→ **Dataset rows**:
· · · · ·

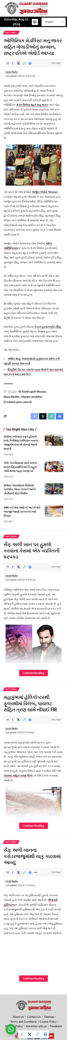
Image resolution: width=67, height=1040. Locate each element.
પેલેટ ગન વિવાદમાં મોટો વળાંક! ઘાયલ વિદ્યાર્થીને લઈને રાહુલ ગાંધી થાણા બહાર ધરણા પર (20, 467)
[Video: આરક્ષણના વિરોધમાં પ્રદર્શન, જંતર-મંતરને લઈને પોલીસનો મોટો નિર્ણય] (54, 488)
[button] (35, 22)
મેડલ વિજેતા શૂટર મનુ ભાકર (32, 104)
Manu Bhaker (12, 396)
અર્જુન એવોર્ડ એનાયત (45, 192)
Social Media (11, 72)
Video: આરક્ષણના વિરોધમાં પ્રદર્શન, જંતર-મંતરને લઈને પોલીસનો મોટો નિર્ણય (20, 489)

· · · · ·

→ **Exercise task**: Render all of the records above as a two-column CSV with the headers request and answer. Give one row per request, with its text and its answer each in a single quoted field, replace line breaks with spaces, and leave out the pictures.

→ **Solution to the exercise**:
request,answer
"Image resolution: width=67, height=1040. Locate each element. પેલેટ ગન વિવાદમાં મોટો વળાંક! ઘાયલ વિદ્યાર્થીને લઈને રાહુલ ગાંધી થાણા બહાર ધરણા પર","(20, 467)"
"[Video: આરક્ષણના વિરોધમાં પ્રદર્શન, જંતર-મંતરને લઈને પોલીસનો મોટો નિર્ણય]","(54, 488)"
"[button]","(35, 22)"
"મેડલ વિજેતા શૂટર મનુ ભાકર","(32, 104)"
"Manu Bhaker","(12, 396)"
"અર્જુન એવોર્ડ એનાયત","(45, 192)"
"Social Media","(11, 72)"
"Video: આરક્ષણના વિરોધમાં પ્રદર્શન, જંતર-મંતરને લઈને પોલીસનો મોટો નિર્ણય","(20, 489)"